### What you have to do
Check every line below for the string "heading". Copy the ones that have it.

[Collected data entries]
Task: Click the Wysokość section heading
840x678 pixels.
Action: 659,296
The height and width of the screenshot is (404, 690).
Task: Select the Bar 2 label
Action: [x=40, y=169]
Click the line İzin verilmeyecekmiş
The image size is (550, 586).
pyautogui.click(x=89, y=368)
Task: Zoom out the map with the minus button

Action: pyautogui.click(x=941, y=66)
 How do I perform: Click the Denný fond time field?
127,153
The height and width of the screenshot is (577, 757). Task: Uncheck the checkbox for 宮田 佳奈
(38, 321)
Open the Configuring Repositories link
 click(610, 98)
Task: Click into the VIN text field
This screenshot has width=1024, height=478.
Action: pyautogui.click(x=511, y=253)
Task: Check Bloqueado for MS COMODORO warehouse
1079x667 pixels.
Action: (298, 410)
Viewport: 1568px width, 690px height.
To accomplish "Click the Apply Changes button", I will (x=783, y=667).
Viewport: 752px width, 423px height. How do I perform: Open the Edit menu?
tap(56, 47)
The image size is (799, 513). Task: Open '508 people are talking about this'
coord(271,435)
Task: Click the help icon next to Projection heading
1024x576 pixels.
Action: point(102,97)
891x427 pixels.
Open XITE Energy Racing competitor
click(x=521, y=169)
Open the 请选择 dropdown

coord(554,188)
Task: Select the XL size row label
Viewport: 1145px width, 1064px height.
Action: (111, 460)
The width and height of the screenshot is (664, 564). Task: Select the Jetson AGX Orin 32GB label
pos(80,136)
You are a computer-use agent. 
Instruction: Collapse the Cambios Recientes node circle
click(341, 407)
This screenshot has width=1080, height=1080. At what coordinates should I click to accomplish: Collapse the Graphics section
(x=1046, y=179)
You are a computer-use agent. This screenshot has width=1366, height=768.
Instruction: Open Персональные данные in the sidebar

### Answer space
Task: Click the Wysokość section heading
Task: Click the help icon next to Projection heading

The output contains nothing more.